# Lets See Some Deer Blind Pictures



## HUBBHUNTER

loweboats said:


> That thing looks like the glass elevator on Willie Wonka! Sweet!


You nailed it!:lol:


----------



## stndpenguin

Ive never had the opportunity to hunt private or in something like a box blind.. probably makes all day sits a bit easier when its that cushy? Lol.. dig a hole and line it with down timber for me.

Sent from my DROID BIONIC using Tapatalk


----------



## WMWW

loweboats said:


> That thing looks like the glass elevator on Willie Wonka! Sweet!


Thats funny I forgot all about that in the movie... the farm I hunt had someone drop these off thinking that they might want to them to store stuff In. Well they sat there for 3yrs in the back not bring used so let me turn one into my gun blind.(church)

Outdoor Hub mobile, the outdoor information engine


----------



## putzy

Outdoor Hub mobile, the outdoor information engine


----------



## putzy

Just a popup with some pine bows on and around it.
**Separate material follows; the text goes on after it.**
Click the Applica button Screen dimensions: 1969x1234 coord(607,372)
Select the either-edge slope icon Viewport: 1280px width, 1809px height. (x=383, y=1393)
Outdoor Hub mobile, the outdoor information engine


----------



## kisportolt

blind shot from a few years ago when we built it. nothing special but its roomy and good enough for me. blocks my movement, and have a propane heater if it gets unbearable. nice part is it's on public land and doesn't get torn down.


----------



## CarnageProductions13

kisportolt said:


> blind shot from a few years ago when we built it. nothing special but its roomy and good enough for me. blocks my movement, and have a propane heater if it gets unbearable. nice part is it's on public land and doesn't get torn down.


I like it!


----------



## upnut

Here's my $30.00 yard sale pop-up blind, set up as soon as the soybeans came off. It's on a 1/2 acre woodlot about 150 yards from my house. The woodlot is where the one-room school was located that my 80 year old dad attended when he was a lad. The foundation for the little girls outhouse is a couple steps from the blind. Oh, there are deer beds and a buck rub just behind where the pic was taken.....










Good luck everyone!

Scott B.


----------